Testing
The number one best defense against failures and incidents in your cluster is ample testing. This comes in a variety of forms.
Unit tests
Any code that is mission critical and running in a production environment should have ample unit tests, which cover low-level functions in the code. Typically teams should set a minimum required amount of coverage, around 80%. The language chosen may impact this, for example, Python code could require higher coverage because it doesn’t require errors be checked.
Integration Tests
These are higher level, involving at least one external system in their tests. Ideally these should be run automatically, like at the end of a CICD stage, or on a cron schedule.
System Tests
These run in a real live cluster, as similar to production as possible. They involve all of the services, and are tested the same way a user would interact with the system. These can also be called “end to end” (e2e) tests.
I do not recommend going past the beta stage of a product unless system tests exist and are automatically run. Lacking automated system tests is bound to result in production incidents.
Performance Tests
These could be run by JMeter for example. They confirm your system can auto-scale, and can handle the higher traffic levels it might encounter. Pair this with tracing and you can identify bottlenecks in your service easily.
Chaos Testing
We are trying to build a system that is highly available, but this assumes that certain failure modes happen. In practice, they are rare, meaning you don’t learn about them until it happens in production and is a major incident, costing the company millions of dollars. That is why you need something to prove the system’s fault tolerance.
Chaos testing or engineering works by randomly breaking certain aspects, components, or connections of your service. For example, it might terminate a node, virtual machine, or a single replica in your cluster. It might block connections to some external service for a period of time.
If your cluster really is fault tolerant, it should just recover by itself with no intervention. If not, at least you know about it now, before it really impacts anybody.
Migration Testing
This is not really a “thing” you would read or hear about if you searched for software testing methods. I want to call out, that changing your APIs and/or data involves risk. Often times, a developer is only thinking about the end state of their software, and not how to get there in the first place. In other words, they are not thinking about backwards compatibility.
For example, you may have two services and one table they both use.

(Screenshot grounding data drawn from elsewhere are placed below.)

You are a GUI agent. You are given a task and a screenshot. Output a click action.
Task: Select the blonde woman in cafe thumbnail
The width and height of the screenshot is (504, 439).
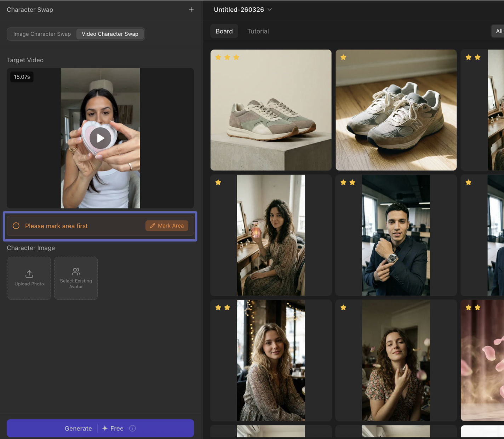pos(271,360)

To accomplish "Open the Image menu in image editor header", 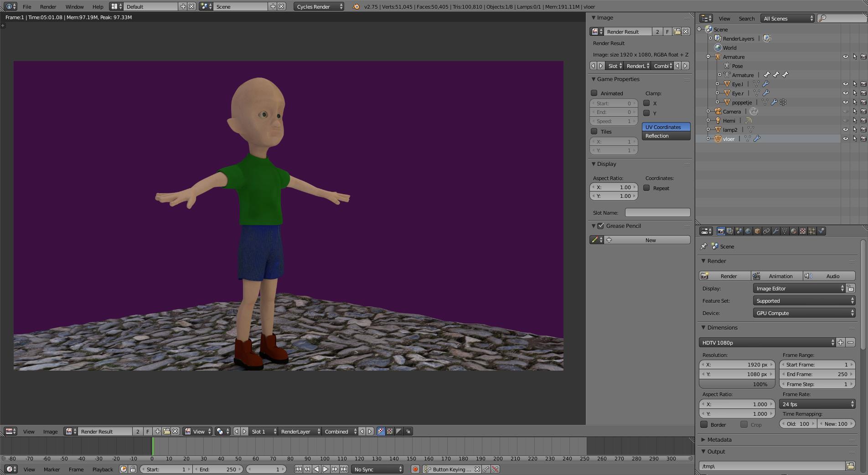I will (x=50, y=432).
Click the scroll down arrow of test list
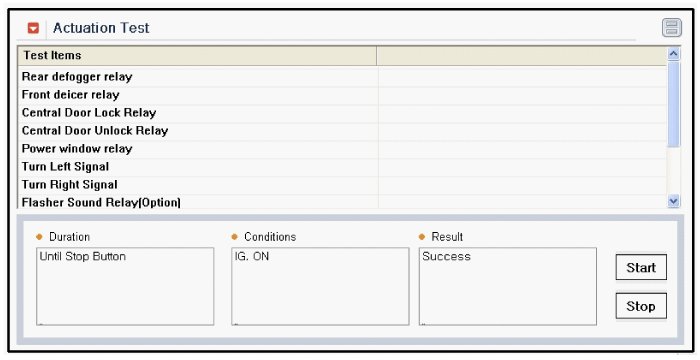Viewport: 700px width, 360px height. pyautogui.click(x=673, y=201)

A developer may decide to add a new field in the table, and update both of the services to use that. Whenever a new record is created, that new field will be set.
What the developer didn’t think about is:
- What about all the records that already exist?
- What if one of the services needs to be rolled back?
- What if the database change needs to be rolled back?
So they should make a procedure for how to update all existing records, and how to make the services backwards compatible. They should each be able to function if their peers are rolled back, this is backwards compatibility. You should never be required to deploy data updates and multiple service updates all at once, nor to roll them back all together.
What’s often neglected is that, these procedures need to be tested! and critically, that includes roll back procedures! if they will be done manually, or are one-time procedures. The services each need to be tested with different versions of their peers too.
This is what I am calling “migration testing”.